It is not clear, but from the diagram 11.11 “Auto Refresh Cycle” I take that t_RP (Precharge to Active Command Period) must pass after the precharge command.

15 nS = 1 clock cycle, means no NOP cycles are needed here for me, but you might need them. All it affects is that I don’t have to use a pause_counter in this state like in state 0.

        if (state == 1) begin
            // All Banks Precharge command
            dram_a[10] <= 1;
            dram_ras <= 0;
            dram_cas <= 1;
            dram_we <= 0;
            dram_cs <= 0;

            // Don't forget to unset DQM to allow read/write
            // after the initial pause
            dram_ldqm <= 0;
            dram_udqm <= 0;

            // Move on to the next state, no wait needed
            state <= state + 1;
            pause_counter <= 0;
        end

“After initial power up, the Mode Register Set Command must be issued for proper device operation”.

Diagram 10.4 “Mode Register Set Cycle” says what to assign and to what pins (it is only described in the diagram).

What I set in the mode register:

I use burst length 1 for simplicity. I could use a longer burst length. That would give me 2, 4, or 8 words per read/write operation instead of just 1.

It seems to be possible to only do reads in burst mode, but still do writes in single mode, togglable with A[9].

********

* _What you will do_
1. List every dram_ signal that the code block in the SDRAM initialization notes assigns, along with the value it gets.
2. Pick up the SDRAM initialization notes after their last sentence and write the next part.

* _Data shown_
********

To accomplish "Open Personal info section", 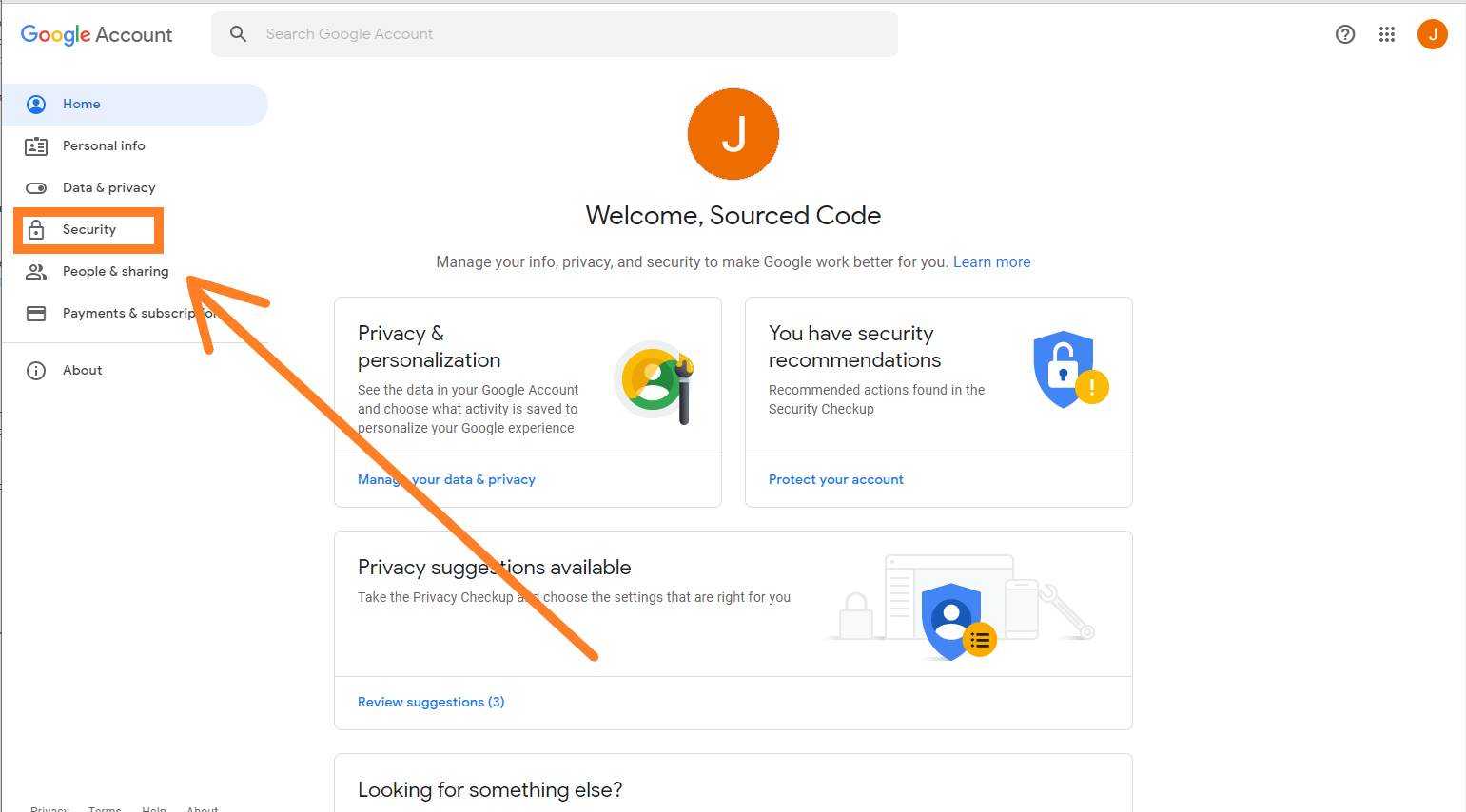I will tap(104, 146).
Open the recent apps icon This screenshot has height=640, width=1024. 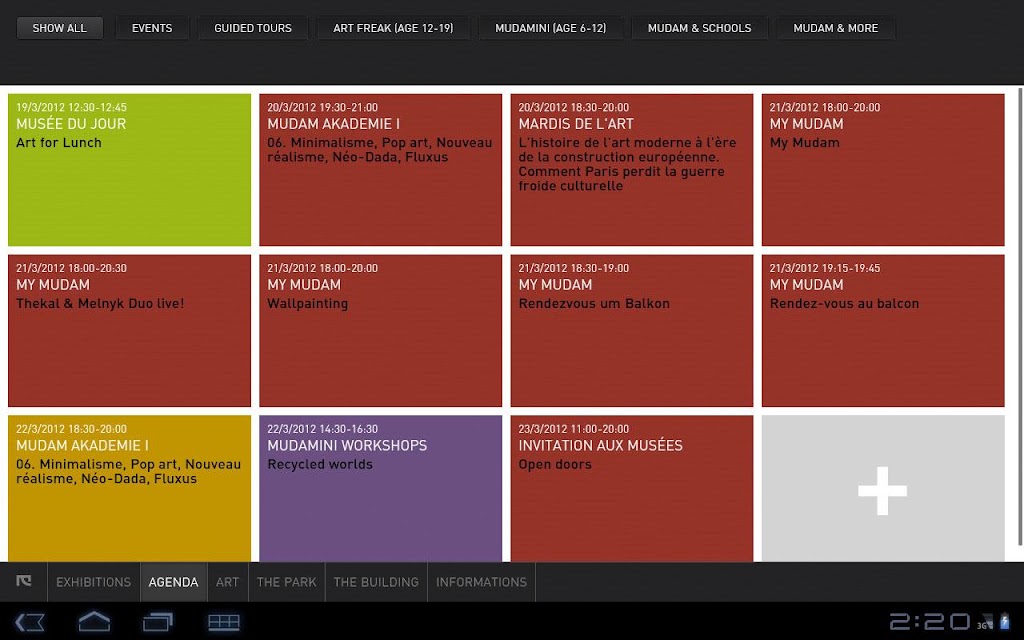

********

* _Expected responses_
1.
dram_a[10] <= 1
dram_ras <= 0
dram_cas <= 1
dram_we <= 0
dram_cs <= 0
dram_ldqm <= 0
dram_udqm <= 0

2.
Interleaved addressing mode is not discussed in much detail in the datasheet. I think it is only relevant when burst length is more than 1? I am not using it.

Timing-wise:

“A new command may be issued following the mode register set command once a delay equal to t_RSC has elapsed”. t_RSC is directly listed as 2 clock cycles in the timings table.

The same diagram for Mode Register Set shows that these 2 clock cycles can be interpreted as “one clock cycle of sending the command, and one clock cycle of waiting”.

        if (state == 2) begin
            if (pause_counter == 0) begin
                // Mode Register Set
                dram_ras <= 0;
                dram_cas <= 0;
                dram_we <= 0;
                dram_cs <= 0;
                dram_a[2:0] <= 3'b000; // burst length = 1
                dram_a[3] <= 0; // sequential, not interleaved
                dram_a[6:4] <= 3'b010; // CAS latency = 2
                dram_a[8:7] <= 2'b00; // reserved
                dram_a[9] <= 0; // burst read, burst write mode, doesn't matter
                dram_a[12:10] <= 3'b000; // reserved
                dram_bs <= 2'b00; // reserved
            end else begin
                // The NOP command
                dram_cs <= 1;
            end

            if (pause_counter == 1) begin // t_RSC
                state <= state + 1;
                pause_counter <= 0;
            end else begin
                pause_counter <= pause_counter + 1;
            end
        end

“An additional eight Auto Refresh cycles (CBR) are also required before or after programming the Mode Register to ensure proper subsequent operation.”

I use the diagram 11.11 “Auto Refresh Cycle” again.

Eight commands that are t_RC (60 nS = 3 clock cycles for me) apart.

I split the pause_counter in two parts here.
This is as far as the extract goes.